• **Text**
BEGIN

I have the pleasure of chairing the all-party parliamentary group on suicide and self-harm prevention. We have been looking at this area over the past year, including hearing evidence from organisations such as YoungMinds and from young people themselves. We received evidence that many young people who self-harm still struggle to access the support that they need in an acceptable time- frame. In fact, the NHS dashboard shows that 37% of young people—just over a third—with a diagnosable mental health condition can access NHS specialist support.
Respondents to our inquiry made it clear that the single most impactful change to improve the support available to young people who self-harm would be a system shift away from the current reliance on crisis interventions and towards a preventive model of support. However, budgets for preventive interventions have markedly reduced in recent years. Demands for specialist NHS mental health services such as CAMHS and improving access to psychological therapies has therefore increased exponentially, outstripping investment and exacerbating workforce issues. This has led to longer waiting lists, higher thresholds, and refused referrals of young people who self-harm. Even before the pandemic, people who self-harmed could struggle to access the support they needed.
It is a pleasure to serve under your chairmanship, Sir Gary, and I thank the hon. Member for Twickenham (Munira Wilson) for having secured this incredibly important debate. We know that half of mental health illnesses develop before the age of 14, and it is therefore essential that everyone has access to mental health services from an early age. I have spoken many times in this House about the inadequacies of CAMHS provision, including unacceptably long waiting times for referrals and the incredibly high threshold for treatment. However, today, I want to focus my remarks on infant mental health.

END

• **Data shown**

BEGIN

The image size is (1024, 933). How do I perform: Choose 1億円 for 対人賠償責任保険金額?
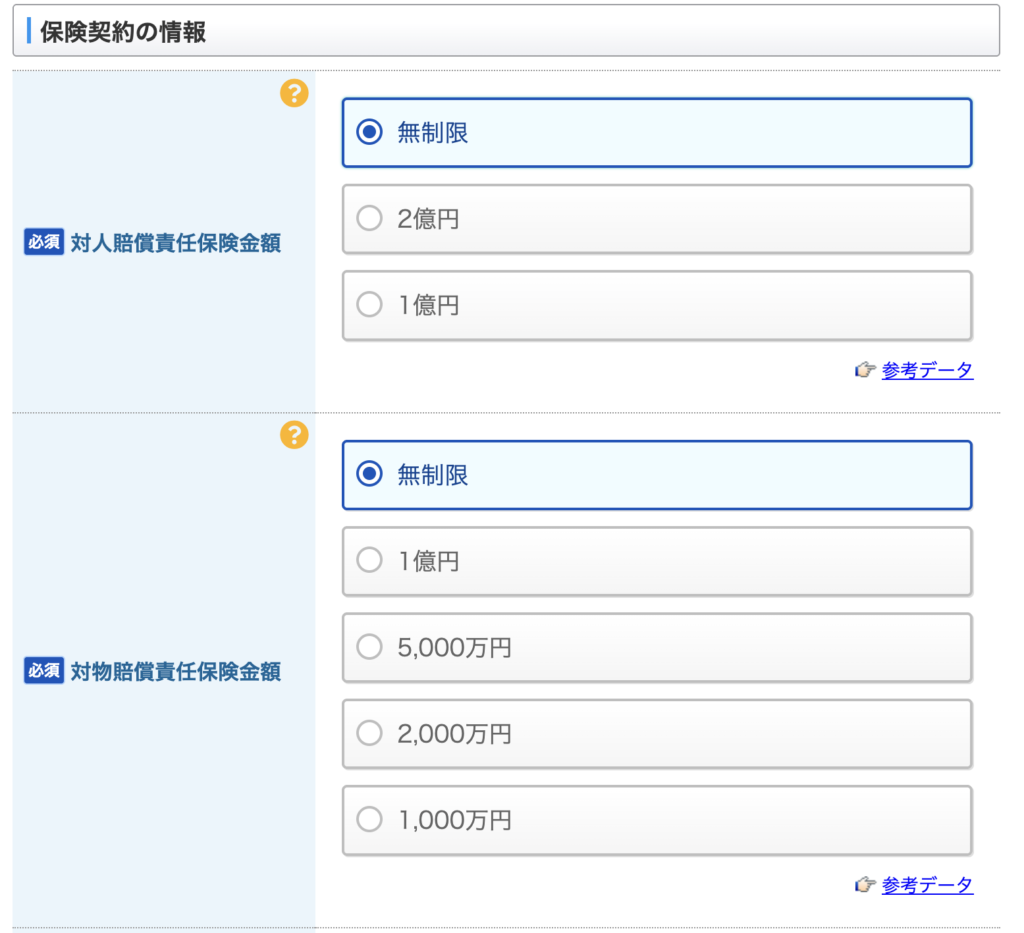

END
BEGIN

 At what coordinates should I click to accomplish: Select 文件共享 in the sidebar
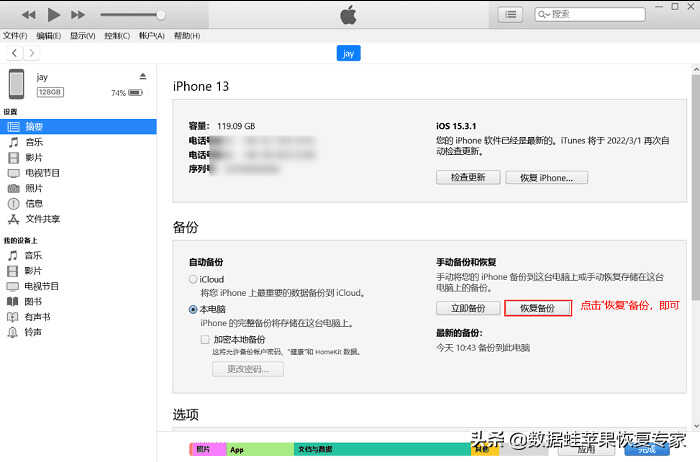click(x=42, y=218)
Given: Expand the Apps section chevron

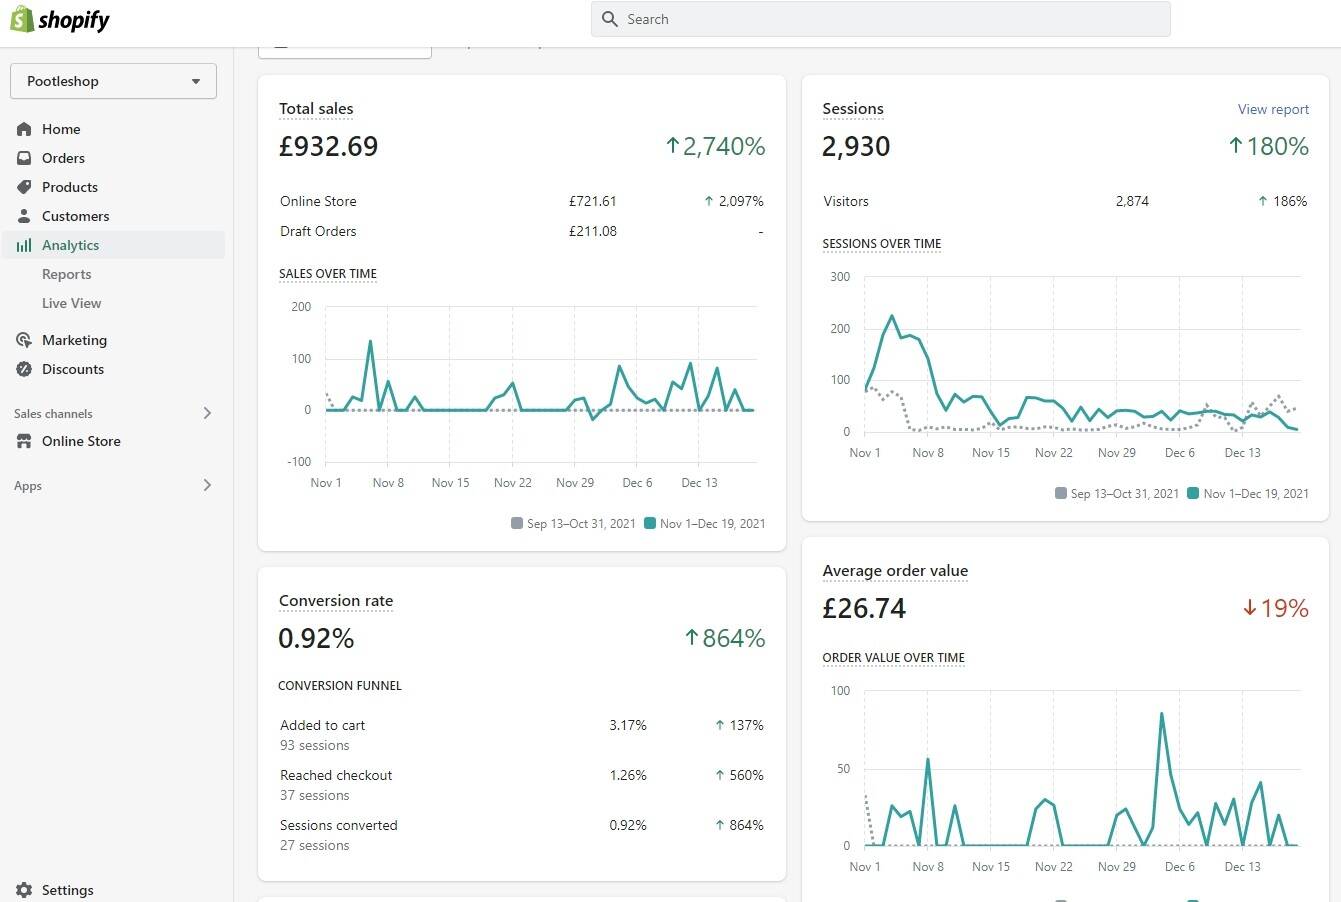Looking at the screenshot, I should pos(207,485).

END

• **Work request A**
Translate this sentence from the debate excerpt into French: "However, budgets for preventive interventions have markedly reduced in recent years."
• **Work request B**
Reproduce the portion of the debate excerpt between "Respondents to our" and "support they needed.", inclusive.

• **Answer space A**
Cependant, les budgets consacrés aux interventions préventives ont nettement diminué ces dernières années.

• **Answer space B**
Respondents to our inquiry made it clear that the single most impactful change to improve the support available to young people who self-harm would be a system shift away from the current reliance on crisis interventions and towards a preventive model of support. However, budgets for preventive interventions have markedly reduced in recent years. Demands for specialist NHS mental health services such as CAMHS and improving access to psychological therapies has therefore increased exponentially, outstripping investment and exacerbating workforce issues. This has led to longer waiting lists, higher thresholds, and refused referrals of young people who self-harm. Even before the pandemic, people who self-harmed could struggle to access the support they needed.